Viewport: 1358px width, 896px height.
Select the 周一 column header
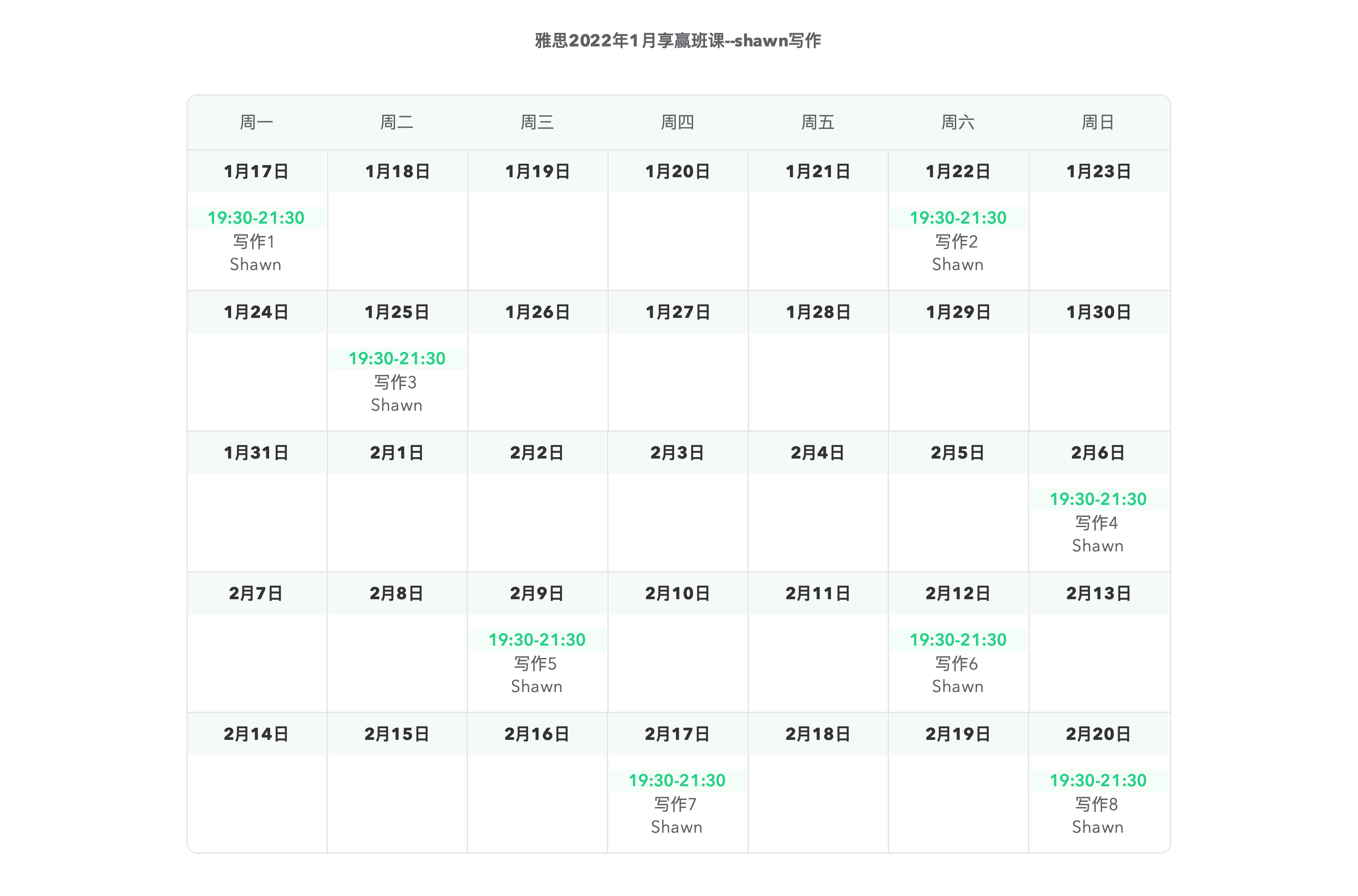click(x=256, y=122)
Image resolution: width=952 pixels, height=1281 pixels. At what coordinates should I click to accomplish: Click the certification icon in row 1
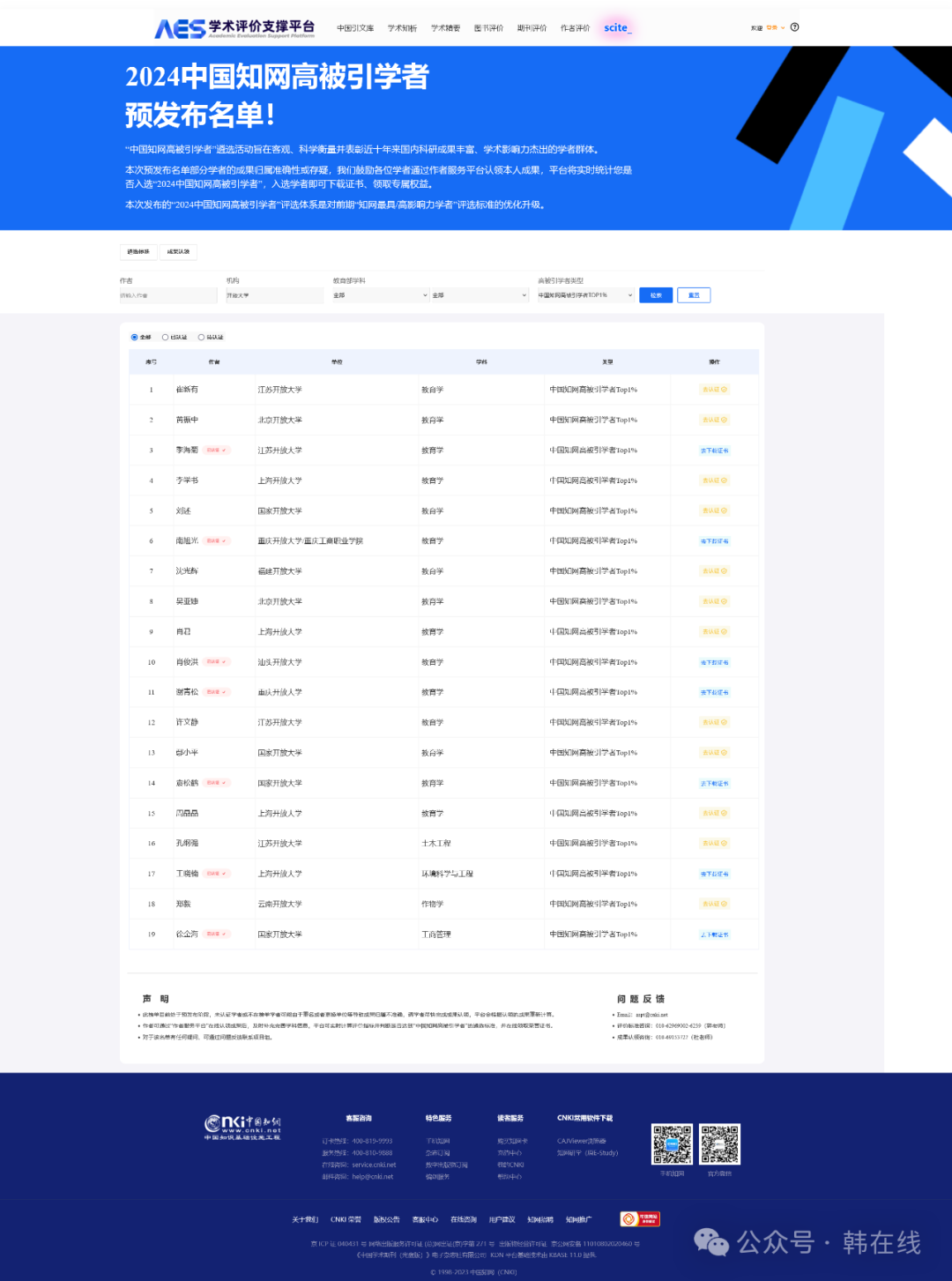point(714,390)
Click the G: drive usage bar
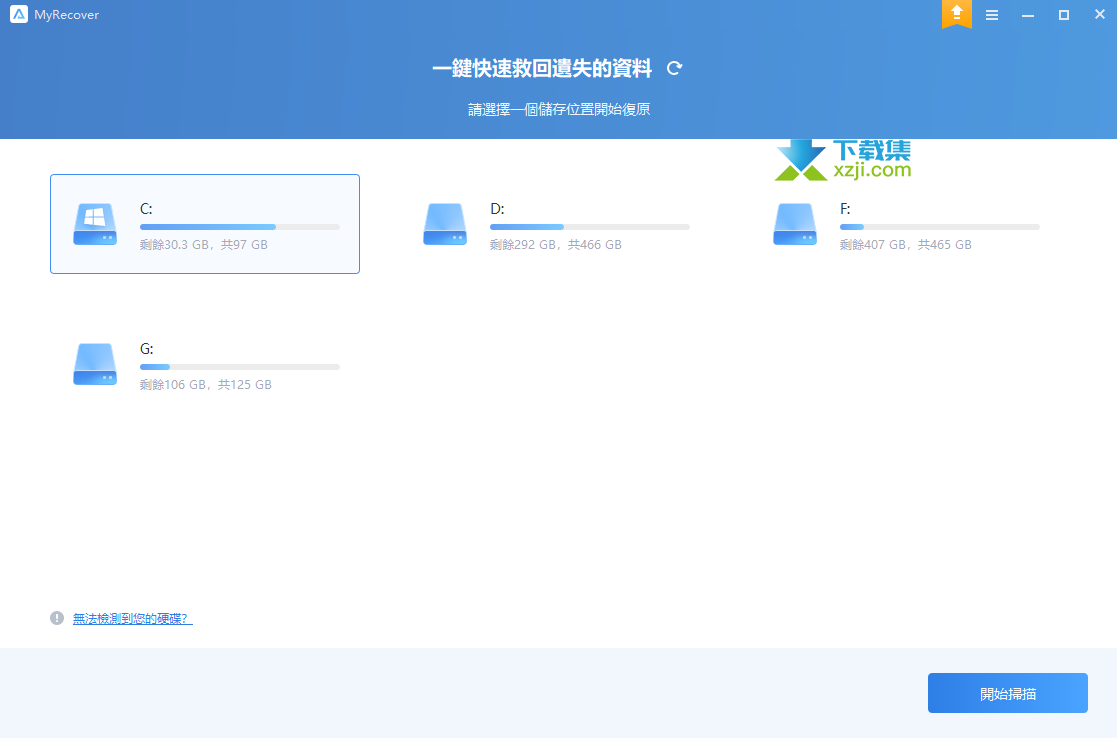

Task details:
Rewrite every line of the material above, requests included, scaling each coordinate in the answers by 1.55 and rounding to a whole number, with halves going up. Leave the pictures out.

Written answer:
Viewport: 1358px width, 896px height.
Select the 周一 column header
click(x=397, y=189)
Image resolution: width=952 pixels, height=1281 pixels. At what coordinates should I click to accomplish: Click the certification icon in row 1
point(1107,605)
Click the G: drive usage bar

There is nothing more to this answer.